Britain’s Chris Froome was forced to run without a bike following a crash with a motorbike on one of the most iconic climbs of the Tour de France.
Froome crashed with Richie Porte and Bauke Mollema just over one kilometre from the finish on Mont Ventoux.
The defending champion was overtaken by rivals Adam Yates and Nairo Quintana in the melee but race organisers ruled Froome should retain the overall lead.
Thomas de Gendt won stage 12, which had been shortened because of high winds.
Speaking to French TV, Froome, the 2013 and 2015 champion said: “I was with Richie Porte and Bauke Mollema and all three of us went into the back of the motorbike. I got hit from behind by another motorbike that broke my bicycle.
“I told myself, ‘I don’t have a bike and my car is five minutes behind with another bike – it’s too far away, I’m going to run a bit’.”
The Team Sky rider finished one minute and 40 seconds behind Trek-Segafredo’s Mollema, who had immediately managed to remount his bike, and 44 seconds behind BMC’s Porte. But Porte and Froome were given the same time as Mollema, five minutes five seconds behind Lotto Soudal rider De Gendt.
Froome said: “I’m happy with the jury’s decision. I think it’s right. Thanks to them and thanks to the Tour de France organisation.”
Rocky, Bolt and running the bulls – Froome inspires online hilarity As Froome climbed towards the finish line at Chalet Reynard, Porte rode into the back of a motorbike, which seemed to stop suddenly because of crowds encroaching on to the road. Froome and Bauke Mollema crashed into the Australian and all three fell off their bikes. With his bike damaged, Froome set off on foot as he waited for a replacement.

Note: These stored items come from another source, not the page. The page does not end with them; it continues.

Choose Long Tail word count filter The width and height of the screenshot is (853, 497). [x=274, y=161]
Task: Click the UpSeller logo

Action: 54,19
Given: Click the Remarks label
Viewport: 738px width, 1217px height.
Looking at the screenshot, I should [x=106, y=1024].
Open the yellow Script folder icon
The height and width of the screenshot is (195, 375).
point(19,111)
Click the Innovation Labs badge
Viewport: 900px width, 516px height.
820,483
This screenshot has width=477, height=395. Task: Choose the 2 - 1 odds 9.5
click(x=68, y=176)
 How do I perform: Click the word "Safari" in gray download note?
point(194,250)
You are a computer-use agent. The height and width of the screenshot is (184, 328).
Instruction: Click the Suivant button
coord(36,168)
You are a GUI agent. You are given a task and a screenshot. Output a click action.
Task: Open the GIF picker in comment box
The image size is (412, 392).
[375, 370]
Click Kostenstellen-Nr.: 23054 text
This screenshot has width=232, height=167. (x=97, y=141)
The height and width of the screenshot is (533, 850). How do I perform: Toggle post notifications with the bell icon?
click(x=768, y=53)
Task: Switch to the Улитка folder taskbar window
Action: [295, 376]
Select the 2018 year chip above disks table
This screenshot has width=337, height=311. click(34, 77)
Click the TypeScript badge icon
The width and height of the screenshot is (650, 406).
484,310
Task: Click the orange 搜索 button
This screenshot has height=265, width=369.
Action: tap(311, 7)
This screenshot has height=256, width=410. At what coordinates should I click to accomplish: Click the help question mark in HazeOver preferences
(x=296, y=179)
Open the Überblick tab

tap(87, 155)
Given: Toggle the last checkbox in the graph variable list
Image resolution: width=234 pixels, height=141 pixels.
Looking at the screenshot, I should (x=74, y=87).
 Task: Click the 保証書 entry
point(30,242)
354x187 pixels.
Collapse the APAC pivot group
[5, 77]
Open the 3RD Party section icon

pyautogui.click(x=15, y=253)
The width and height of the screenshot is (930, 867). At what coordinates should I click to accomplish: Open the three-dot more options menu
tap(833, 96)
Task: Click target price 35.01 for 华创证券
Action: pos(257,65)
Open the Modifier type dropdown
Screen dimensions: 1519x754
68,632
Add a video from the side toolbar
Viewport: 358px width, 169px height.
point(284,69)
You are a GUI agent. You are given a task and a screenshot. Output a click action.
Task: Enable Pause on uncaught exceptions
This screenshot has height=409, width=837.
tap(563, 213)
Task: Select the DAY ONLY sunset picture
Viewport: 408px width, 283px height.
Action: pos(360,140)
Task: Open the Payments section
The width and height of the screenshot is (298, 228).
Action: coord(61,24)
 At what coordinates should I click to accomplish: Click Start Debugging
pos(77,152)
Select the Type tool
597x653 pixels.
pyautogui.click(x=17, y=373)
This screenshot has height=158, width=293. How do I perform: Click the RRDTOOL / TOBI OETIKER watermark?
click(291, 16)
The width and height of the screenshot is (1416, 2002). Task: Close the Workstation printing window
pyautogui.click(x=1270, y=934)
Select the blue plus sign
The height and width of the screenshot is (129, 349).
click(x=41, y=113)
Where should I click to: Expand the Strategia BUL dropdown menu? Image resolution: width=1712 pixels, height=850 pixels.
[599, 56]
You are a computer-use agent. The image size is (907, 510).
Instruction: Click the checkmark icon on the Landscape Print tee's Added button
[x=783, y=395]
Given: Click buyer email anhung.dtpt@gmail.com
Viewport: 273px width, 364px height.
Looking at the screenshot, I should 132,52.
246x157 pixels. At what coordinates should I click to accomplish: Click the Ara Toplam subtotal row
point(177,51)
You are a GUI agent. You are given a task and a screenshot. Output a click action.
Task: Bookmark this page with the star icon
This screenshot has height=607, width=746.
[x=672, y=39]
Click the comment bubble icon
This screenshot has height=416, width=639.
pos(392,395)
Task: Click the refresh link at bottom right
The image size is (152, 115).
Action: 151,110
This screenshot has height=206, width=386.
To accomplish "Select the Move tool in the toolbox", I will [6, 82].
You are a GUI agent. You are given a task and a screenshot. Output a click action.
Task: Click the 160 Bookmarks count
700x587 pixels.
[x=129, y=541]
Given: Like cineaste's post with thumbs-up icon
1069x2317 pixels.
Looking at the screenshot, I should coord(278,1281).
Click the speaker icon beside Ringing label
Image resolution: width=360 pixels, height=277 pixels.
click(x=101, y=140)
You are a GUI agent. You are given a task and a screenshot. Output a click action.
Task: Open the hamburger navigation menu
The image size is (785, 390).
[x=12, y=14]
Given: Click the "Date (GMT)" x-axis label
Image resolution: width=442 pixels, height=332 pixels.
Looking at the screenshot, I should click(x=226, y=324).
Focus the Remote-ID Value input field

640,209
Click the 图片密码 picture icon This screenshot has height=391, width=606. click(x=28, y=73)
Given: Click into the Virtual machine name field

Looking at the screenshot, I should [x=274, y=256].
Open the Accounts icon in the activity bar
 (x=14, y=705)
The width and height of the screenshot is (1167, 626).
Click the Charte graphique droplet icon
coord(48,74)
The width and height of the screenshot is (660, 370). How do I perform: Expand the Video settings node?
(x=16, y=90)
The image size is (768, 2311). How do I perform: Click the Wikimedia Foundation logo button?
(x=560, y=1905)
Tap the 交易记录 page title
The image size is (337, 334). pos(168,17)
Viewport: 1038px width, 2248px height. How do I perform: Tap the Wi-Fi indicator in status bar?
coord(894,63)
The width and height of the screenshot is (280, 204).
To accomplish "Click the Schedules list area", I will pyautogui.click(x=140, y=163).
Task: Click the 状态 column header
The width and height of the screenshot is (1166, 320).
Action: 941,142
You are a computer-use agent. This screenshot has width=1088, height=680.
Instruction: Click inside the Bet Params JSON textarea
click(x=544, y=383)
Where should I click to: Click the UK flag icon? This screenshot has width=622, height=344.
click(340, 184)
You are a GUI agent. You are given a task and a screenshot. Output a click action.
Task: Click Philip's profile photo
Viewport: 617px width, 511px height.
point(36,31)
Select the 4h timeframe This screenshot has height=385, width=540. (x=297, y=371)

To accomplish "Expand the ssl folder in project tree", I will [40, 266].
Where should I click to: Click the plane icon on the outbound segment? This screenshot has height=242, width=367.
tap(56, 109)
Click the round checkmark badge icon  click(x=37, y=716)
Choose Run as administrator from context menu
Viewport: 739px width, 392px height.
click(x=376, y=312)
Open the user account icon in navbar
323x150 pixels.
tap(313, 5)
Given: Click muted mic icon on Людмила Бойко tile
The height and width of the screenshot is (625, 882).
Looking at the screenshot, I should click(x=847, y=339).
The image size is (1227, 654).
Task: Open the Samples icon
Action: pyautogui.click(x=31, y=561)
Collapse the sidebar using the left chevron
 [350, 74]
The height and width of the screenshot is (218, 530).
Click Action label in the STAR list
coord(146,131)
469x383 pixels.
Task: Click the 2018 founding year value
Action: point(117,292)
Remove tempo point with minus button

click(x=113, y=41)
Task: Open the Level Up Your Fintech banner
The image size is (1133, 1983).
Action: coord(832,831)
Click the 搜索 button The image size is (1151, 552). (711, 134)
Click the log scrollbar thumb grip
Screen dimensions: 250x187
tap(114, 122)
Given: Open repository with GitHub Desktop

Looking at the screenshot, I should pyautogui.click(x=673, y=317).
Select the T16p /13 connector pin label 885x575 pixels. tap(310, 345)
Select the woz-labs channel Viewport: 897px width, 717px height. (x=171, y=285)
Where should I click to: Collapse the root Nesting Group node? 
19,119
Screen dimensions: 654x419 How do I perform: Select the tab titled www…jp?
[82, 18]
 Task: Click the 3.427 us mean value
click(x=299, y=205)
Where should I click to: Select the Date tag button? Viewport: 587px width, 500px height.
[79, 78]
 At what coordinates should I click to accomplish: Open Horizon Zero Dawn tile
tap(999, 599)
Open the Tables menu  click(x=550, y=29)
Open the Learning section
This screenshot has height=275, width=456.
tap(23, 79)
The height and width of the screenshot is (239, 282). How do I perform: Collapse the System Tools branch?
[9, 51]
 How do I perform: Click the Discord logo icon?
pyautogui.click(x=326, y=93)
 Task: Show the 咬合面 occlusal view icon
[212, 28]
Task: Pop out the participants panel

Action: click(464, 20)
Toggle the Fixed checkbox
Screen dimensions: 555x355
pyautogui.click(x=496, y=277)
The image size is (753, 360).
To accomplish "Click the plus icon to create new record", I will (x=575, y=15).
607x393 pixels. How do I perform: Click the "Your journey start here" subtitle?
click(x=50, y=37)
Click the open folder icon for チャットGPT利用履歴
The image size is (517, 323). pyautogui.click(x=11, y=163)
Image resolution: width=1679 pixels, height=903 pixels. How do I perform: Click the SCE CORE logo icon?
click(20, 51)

According to the UCI, cycling’s governing body, a cyclist can cross the line on foot but only if they have their bike with them. He attempted to use a neutral service bike before switching to a third bike from the Team Sky car about 200 metres later, eventually crossing the line shaking his head.
Froome, who held a 28-second advantage over Yates overnight, extended his lead to 47 seconds, with Quintana – regarded as Froome’s biggest rival before the race – a further seven seconds adrift.
Porte, 31, said: “The crowd were all over the road and it was such a mess. It was just crazy.